Editor’s Note — DCC.
On July 10, 2026 the National Financial Regulatory Administration (国家金融监督管理总局, NFRA) opened public consultation on the Measures for the Administration of Cybersecurity in the Banking and Insurance Sectors (Draft for Public Consultation) (《银行业保险业网络安全管理办法(征求意见稿)》). This brief is a DCC structured summary of the announcement and the full draft text, which circulated via the tracked account 数据何规; the official consultation notice is on the NFRA website. Comments close August 10, 2026 (email kjszxc@nfra.gov.cn, post, or fax).
The draft is the sectoral companion to the financial-sector cybersecurity measures that went out for comment on July 3 — the NFRA text states expressly that the two are designed to interlock. Read alongside the NFRA’s existing banking and insurance data security measures, the sector now has parallel rulebooks for data security and for cybersecurity proper.
What the draft is
An eight-chapter, 72-article departmental rule that would consolidate the NFRA’s cybersecurity supervision of banking financial institutions, insurance financial institutions, and financial holding companies under the Cybersecurity Law (CSL), Data Security Law (DSL), Personal Information Protection Law (PIPL), and the Security Protection Regulations for Critical Information Infrastructure. The NFRA describes the drafting logic in four strokes: implement the higher-level laws with a concrete sectoral path; convert recent supervisory practice into standing rules; fit the requirements to how banking and insurance groups actually run (group-wide unified management, technology–business coordination, “three lines of defense”); and manage by classification and grading, with a distinctly higher bar for critical information infrastructure (CII).

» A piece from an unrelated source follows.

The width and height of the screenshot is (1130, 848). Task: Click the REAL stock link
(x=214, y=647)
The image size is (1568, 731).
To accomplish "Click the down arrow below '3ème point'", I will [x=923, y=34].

Scope is wide. Article 2 enumerates policy banks, commercial banks, rural cooperative institutions, asset-management companies, group finance companies, leasing, auto-finance and consumer-finance companies, trust companies, wealth management companies, insurers of every stripe, reinsurers, and mutual insurance organizations. Foreign bank branches, foreign insurers’ branches, insurance agencies and brokers, and other NFRA-supervised institutions apply the rule by reference. Overseas branches and subsidiaries must be folded into the institution’s group-wide cybersecurity management system.
Governance: responsibility lands at the top
- The Party committee and the board bear primary responsibility for cybersecurity; the institution’s principal officer is the first person responsible, and the senior executive in charge of cybersecurity is the directly responsible person (Article 7).

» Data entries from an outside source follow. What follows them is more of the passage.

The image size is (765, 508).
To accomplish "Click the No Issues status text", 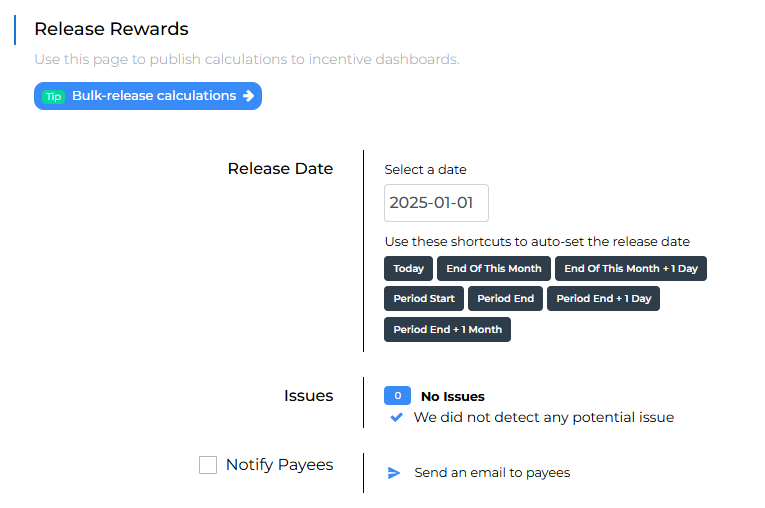I will (x=452, y=396).
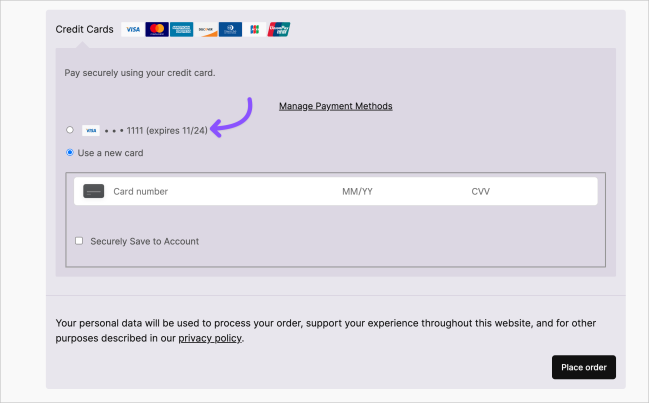Click the Credit Cards payment method label

click(x=85, y=30)

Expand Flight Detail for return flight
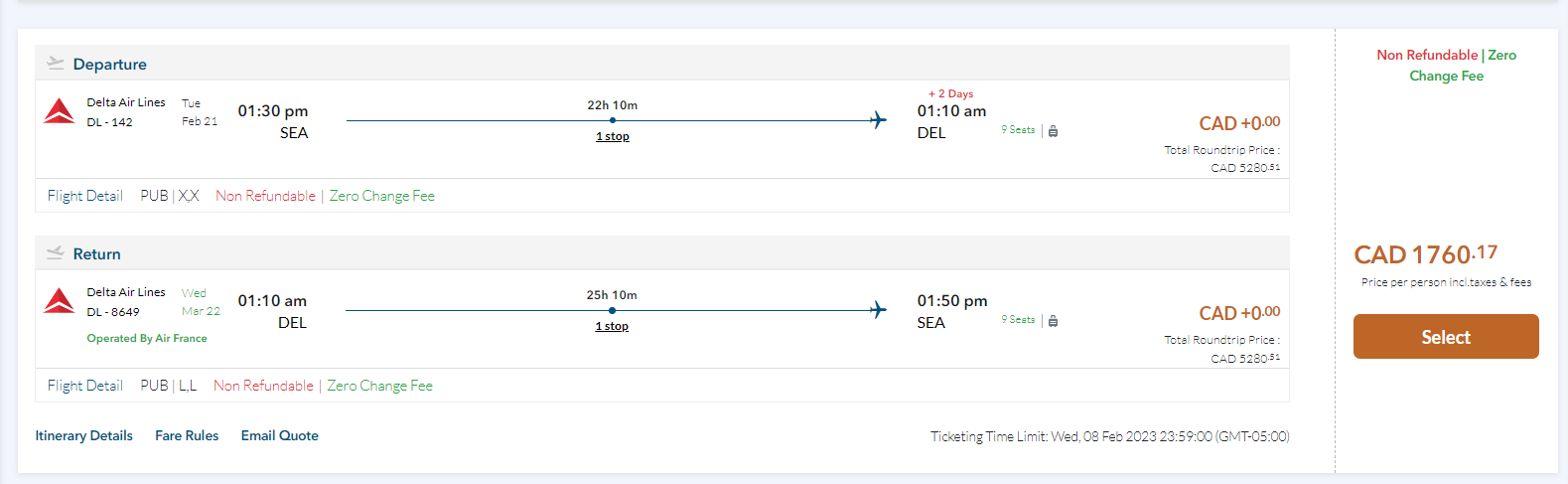85,386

- Institutions must designate a cybersecurity department with enumerated duties, keep an independent cybersecurity risk-management function, and put cybersecurity within the scope of internal audit — with external audit reports filed to the NFRA where third parties are engaged (Articles 8–10).
- Annual all-staff training and inclusion of cybersecurity performance in the institution’s annual appraisal system round out the governance chapter.

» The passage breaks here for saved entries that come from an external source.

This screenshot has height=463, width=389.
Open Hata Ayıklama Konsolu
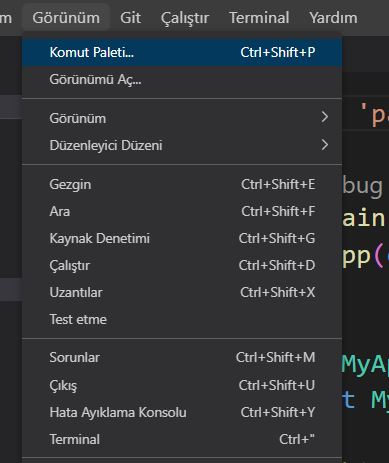click(x=182, y=412)
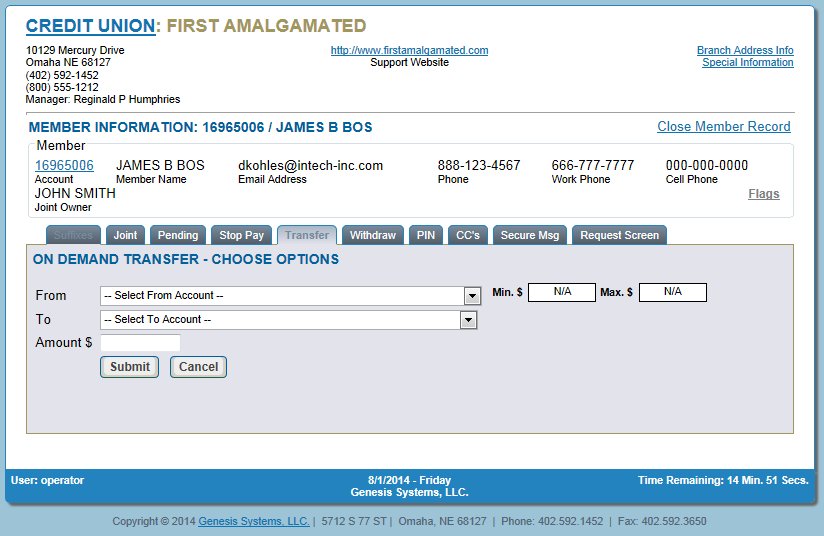Open the From account dropdown
The image size is (824, 536).
pos(291,296)
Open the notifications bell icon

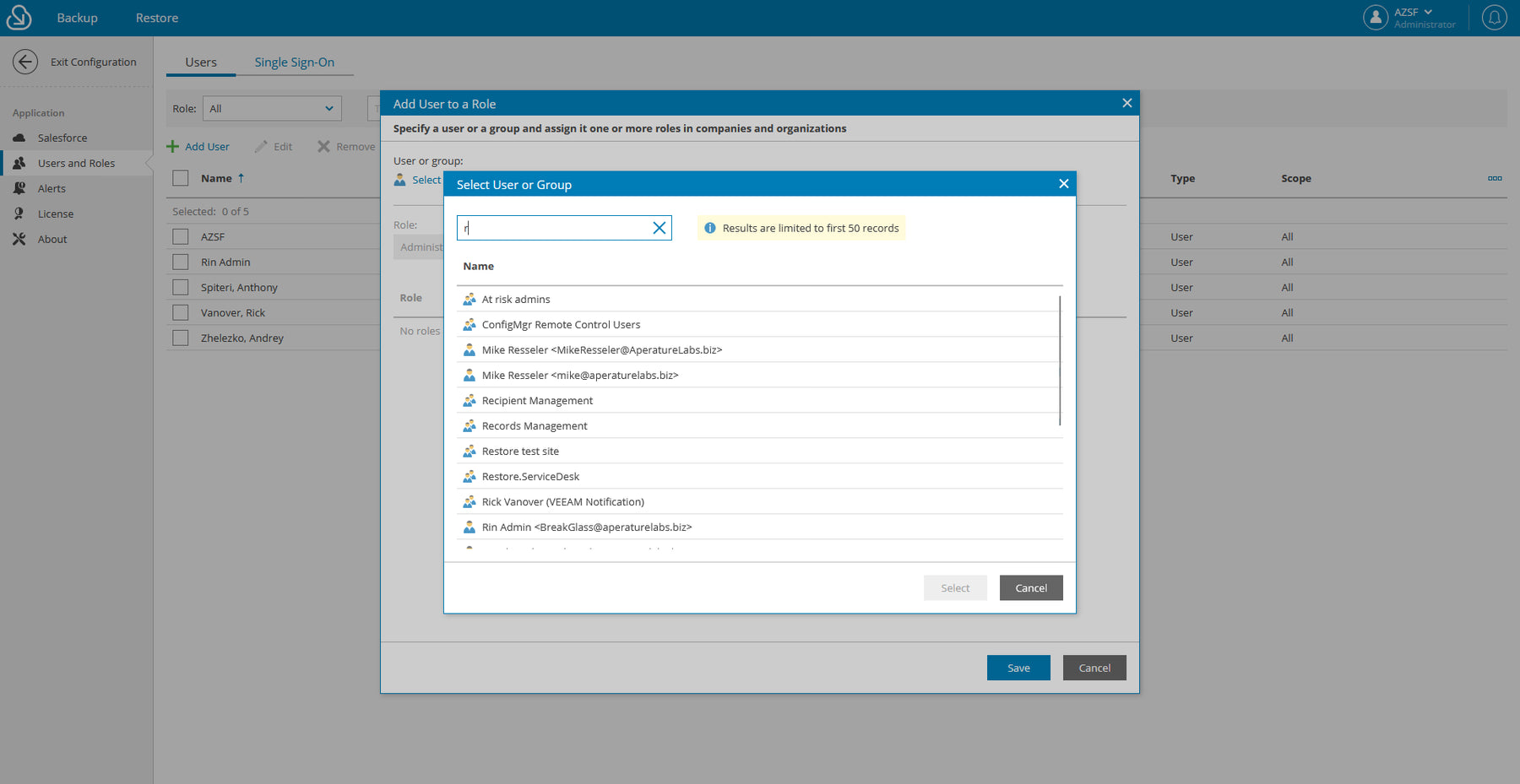pos(1494,17)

Build-and-run obligations worth flagging
The middle chapters read as a consolidated baseline of obligations most large institutions will recognize, now stated as enforceable sectoral rules:
- Network segmentation into security domains, isolating production from the internet and headquarters from domestic and overseas branches, with cross-domain access controlled on a minimum-necessary basis (Articles 17–20).
- Log retention of no less than six months, with logs adequate to support monitoring, early warning, and incident analysis (Article 22).
- Vulnerability management on a closed-loop basis, quarterly analysis of disposition, and immediate reporting to the NFRA of vulnerabilities that could affect the industry (Article 23).
- Change control: internet-facing systems, MLPS Level 3-and-above networks, and important information systems must pass security testing before launch or major change; no major go-lives in peak business periods or sensitive windows (Article 26).
- Supply chain security: a product inventory, service-level agreements with important outsourcing providers, supply-interruption contingency plans and drills, and industry-impact reporting to the NFRA (Article 30).
- MLPS and commercial cryptography: Level 3-and-above networks tested annually; commercial-cryptography application security assessments required (Articles 33–34).
- Data security and personal information: the draft cross-references the institutions’ existing duties — classification and grading, a designated lead department, PIPL protections — and encourages connection to the national network identity authentication public service for real-name verification (Articles 35–36).
- Annual testing: at least one cybersecurity risk assessment and one internet penetration test per year covering the institution and its domestic and overseas branches; a cybersecurity audit at least every three years (Article 41).
The incident regime: a four-tier scale with a two-hour clock
The draft attaches a grading annex that sorts cybersecurity incidents into four tiers — extraordinarily major (Level 1), major (Level 2), relatively major (Level 3), and ordinary (Level 4) — keyed to data-security impact, outage duration and geographic spread, and harm to national security, social order, or the public interest. Illustratively: a business outage across two or more provinces for three hours or more, or one province for six hours or more, is a Level 1 incident; sensitive-grade-or-above data compromise constituting an extraordinarily major data security incident also lands at Level 1.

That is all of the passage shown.